Dalla giustizia sportiva a quella penale il passo è breve. Sembra non volersi placare la mano della magistratura sull’ex Presidente del dipartimento campano della FIGC. Secondo quanto riportato dai colleghi de “Il fatto Quotidiano” infatti Enzo Pastore sarebbe stato raggiunto dall’avviso di conclusione di indagini in merito ad una inchiesta riguardante le finanze della Calcio Campania Immobiliari srl.

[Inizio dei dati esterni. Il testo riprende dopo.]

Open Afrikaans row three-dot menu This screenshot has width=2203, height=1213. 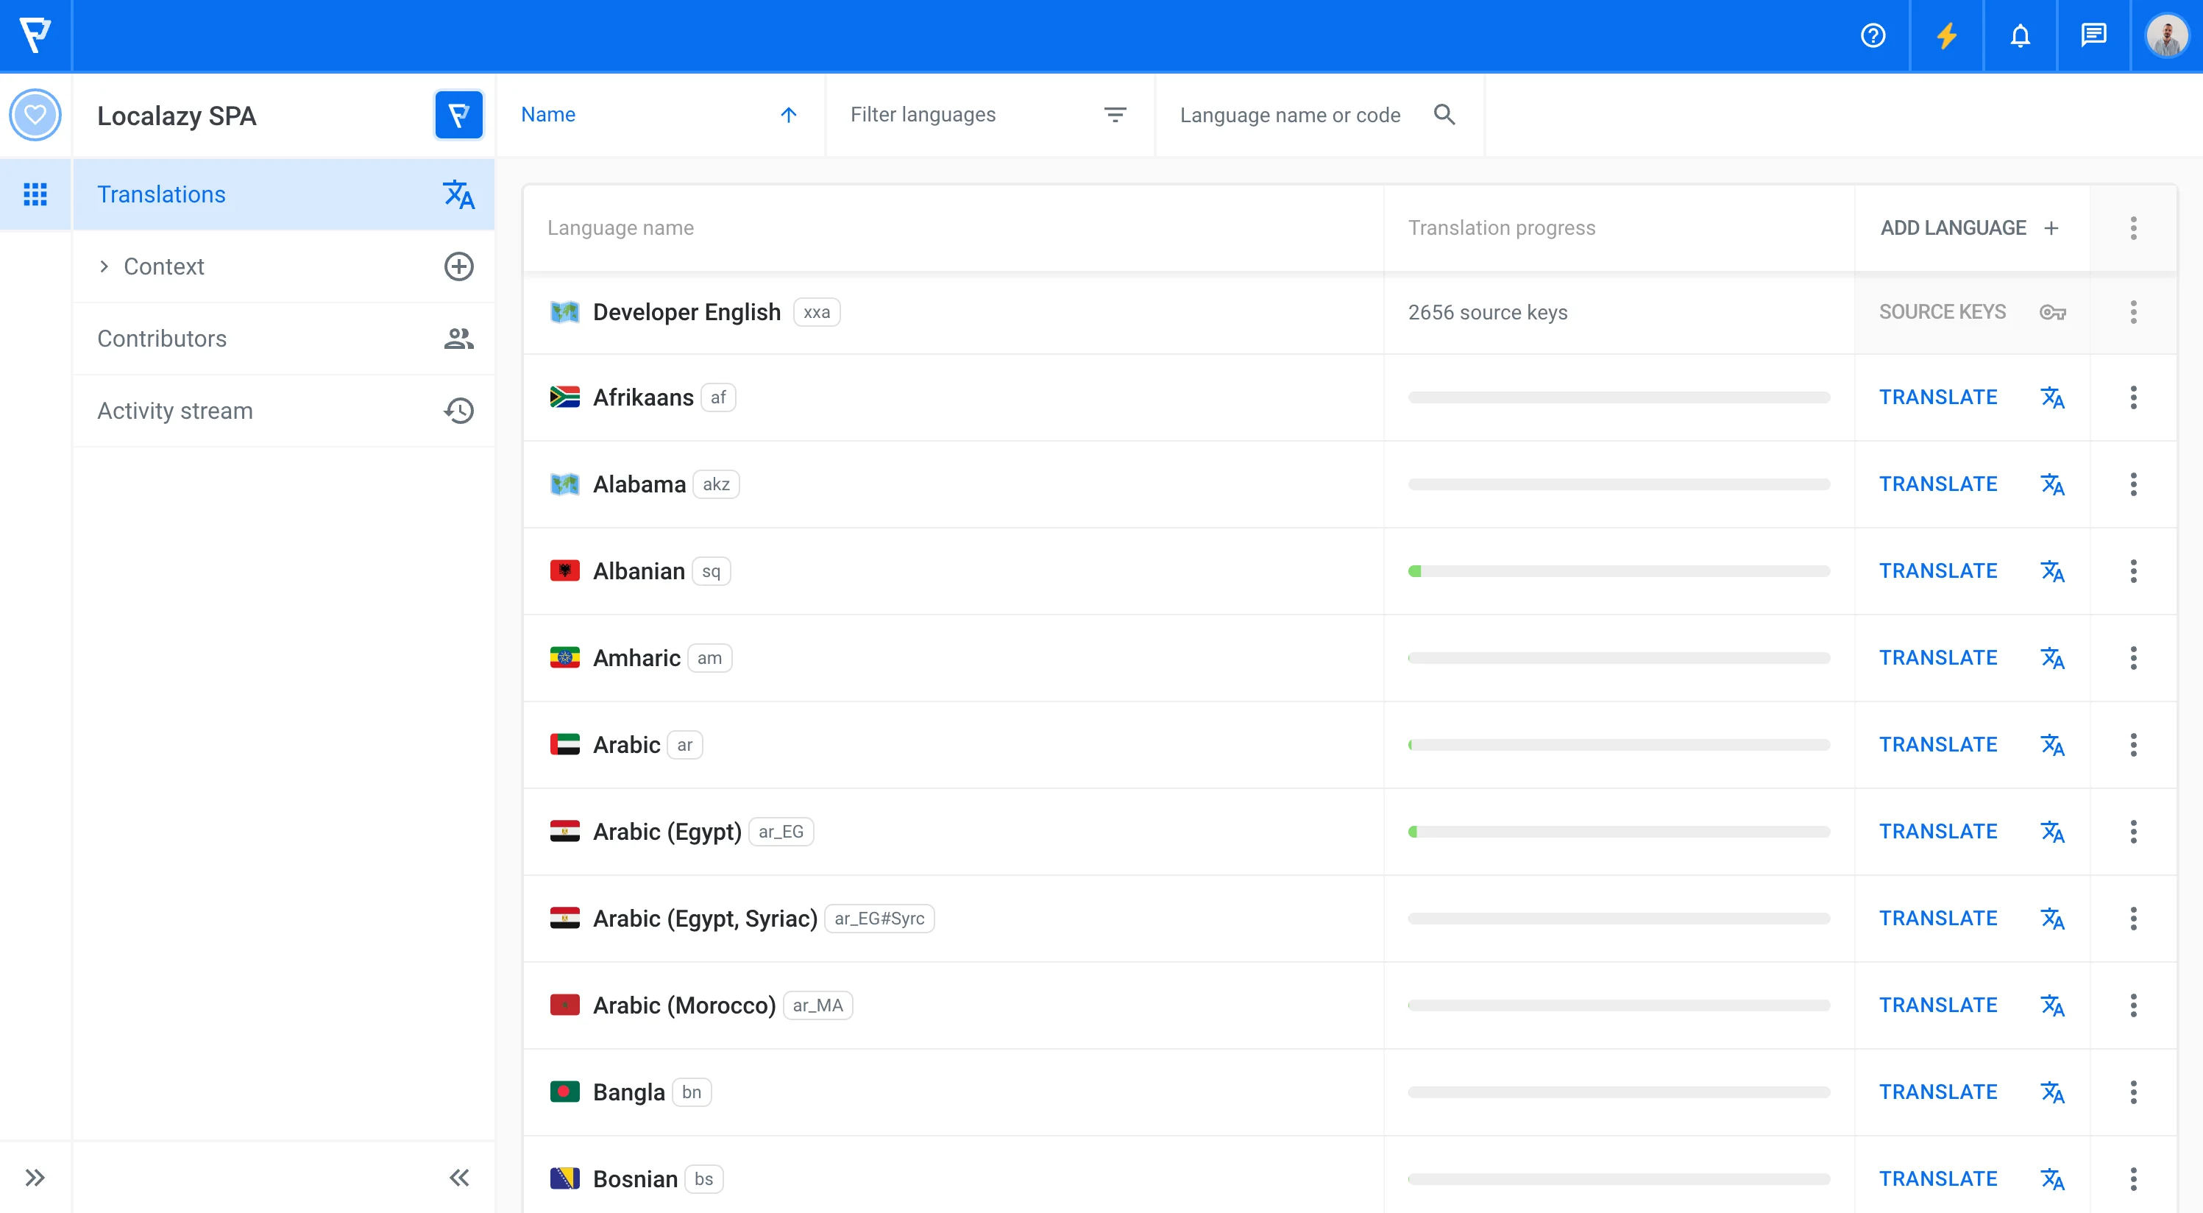[2133, 398]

Le accuse a carico di Pastore sono di truffa e falso in comunicazioni. Secondo il Procutatore, infatti, l’ex numero uno della FIGC Campania sarebbe stato assunto in maniera fittizia dalla società immobiliare che gestiva gli immobili della LND nella zona ferrovie di Napoli. Per lui uno stipendio di 225mila euro in quanto direttore generale. Una cifra questa, che andava ben oltre le possibilità della società, visto che nei bilanci visionati dalla Guardia di Finanza si parlerebbe di un introito annuo di 90mila euro derivanti proprio dall’affitto degli immobili. Un buco quindi che si aggirerebbe a 135mila euro di ammanco, camuffato come “spese di studio, ricerca e progettazione. Tradotto: si parlerebbe di investimenti. Inoltre sarebbe stato rivalutato il valore capitale degli immobili dal reale mezzo milione circa a due milioni circa.

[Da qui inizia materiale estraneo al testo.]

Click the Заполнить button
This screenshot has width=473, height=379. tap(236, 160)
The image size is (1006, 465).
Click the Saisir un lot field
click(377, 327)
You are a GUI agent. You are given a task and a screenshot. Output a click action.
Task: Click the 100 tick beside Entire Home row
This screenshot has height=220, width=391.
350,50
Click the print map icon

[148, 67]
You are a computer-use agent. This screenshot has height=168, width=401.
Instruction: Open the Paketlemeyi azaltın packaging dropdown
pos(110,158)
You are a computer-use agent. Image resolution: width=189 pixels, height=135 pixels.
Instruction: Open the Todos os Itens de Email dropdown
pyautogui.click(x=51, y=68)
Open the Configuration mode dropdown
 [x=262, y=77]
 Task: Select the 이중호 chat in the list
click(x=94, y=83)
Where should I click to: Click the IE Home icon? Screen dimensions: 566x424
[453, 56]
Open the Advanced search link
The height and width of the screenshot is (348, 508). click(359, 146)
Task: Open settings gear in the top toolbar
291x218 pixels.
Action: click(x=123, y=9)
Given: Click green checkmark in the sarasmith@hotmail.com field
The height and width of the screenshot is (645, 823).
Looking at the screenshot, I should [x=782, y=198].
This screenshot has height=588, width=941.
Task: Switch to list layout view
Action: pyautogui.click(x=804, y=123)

Per quanto riguarda le accuse a Pastore, il Pm Giovanni Novelli parlerebbe di ua assunzione, come detto, fittizia per assicurare una retribuzione fissa a quello che all’epoca era Presidente della FIGC Campania. Un incarico questo che aveva costretto Pastore a lasciare lo stipendio dell’incarico di Lega. Oltre a lui ci sono quattro indagati, escluso, però, l’allora Presidente della LND Carlo Tavecchia, che pare essere all’oscuro dei fatti.

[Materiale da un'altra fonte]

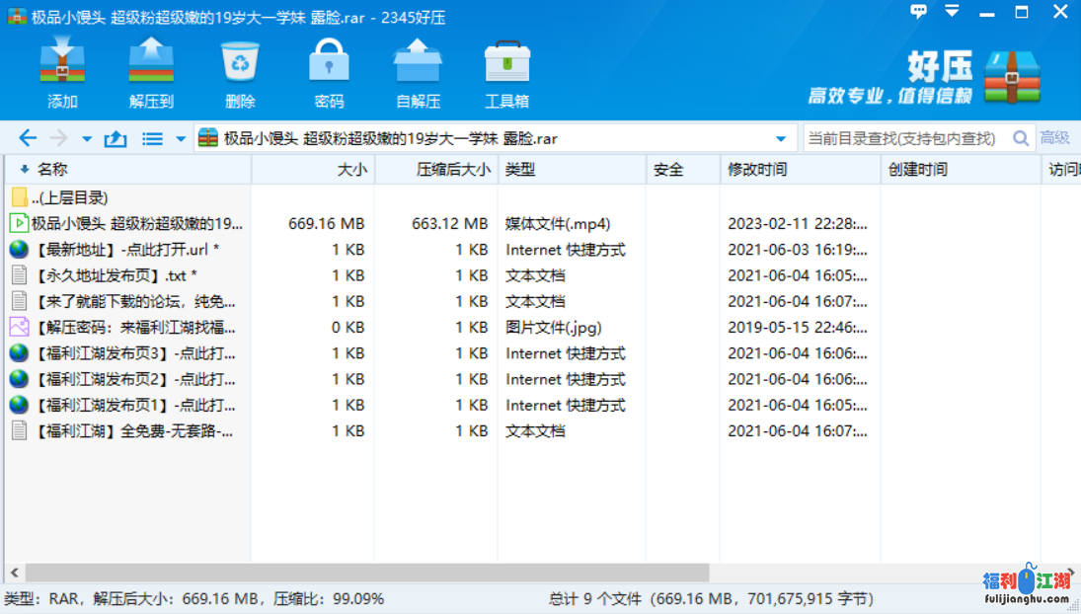Open the address bar path dropdown
This screenshot has height=614, width=1081.
coord(781,139)
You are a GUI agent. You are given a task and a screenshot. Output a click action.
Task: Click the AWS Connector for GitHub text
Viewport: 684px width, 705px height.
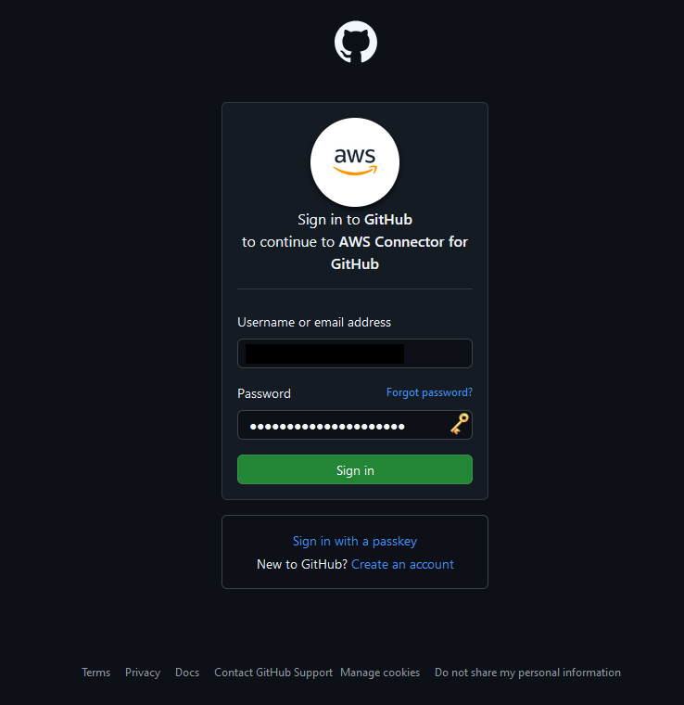pyautogui.click(x=399, y=252)
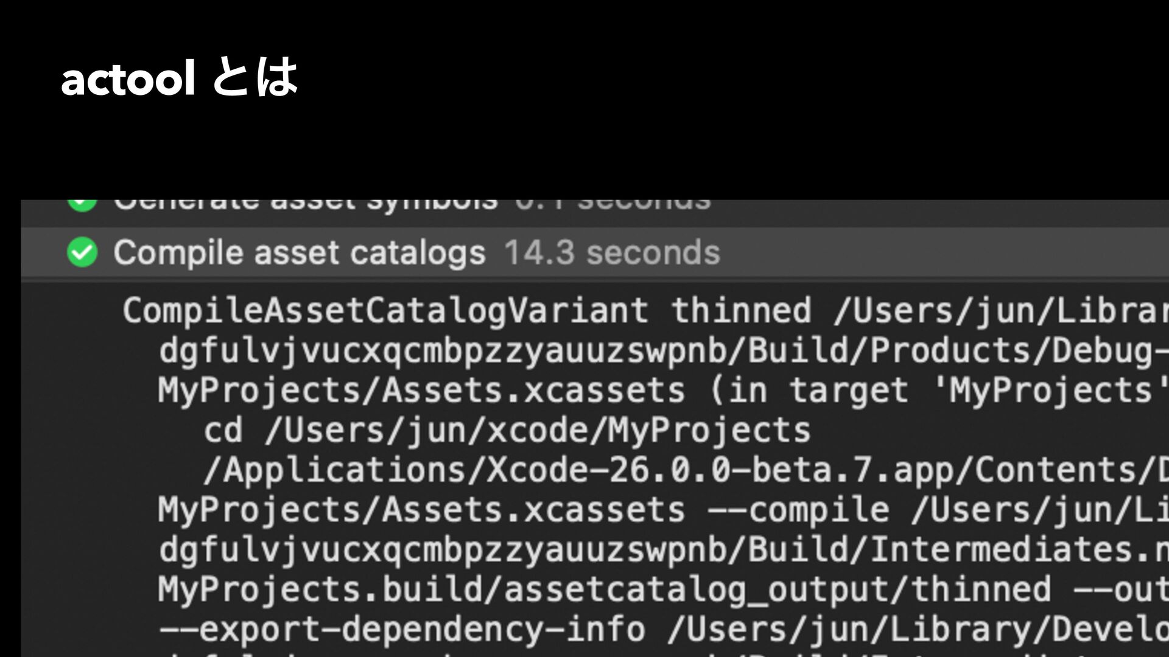Image resolution: width=1169 pixels, height=657 pixels.
Task: Click the cd /Users/jun/xcode/MyProjects line
Action: (507, 431)
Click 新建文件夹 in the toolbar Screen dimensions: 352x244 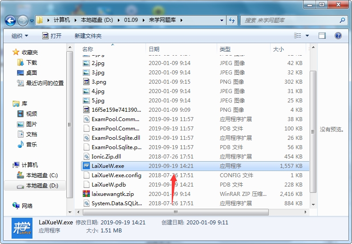click(88, 36)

Pastore ha ora venti giorni per chiedere una memoria o un interrogatori, ma si presume che questo avviso sia il preludio ad una nuova richiesta di rinvio a giudizio. Ricordiamo che Pastore appena una settimana fa era stato raggiunto dalla sentenza nella quale veniva aumentata a 5 anni l’inibizione dagli incarichi sportivi in seguito all’inchiesta riguardante la falsificazione dei campionati dilettantistici della stagione 2014/2015 con oltre 1200 partite sotto inchiesta, oltre 1000 calciatori non tesserati e oltre 300 società coinvolte.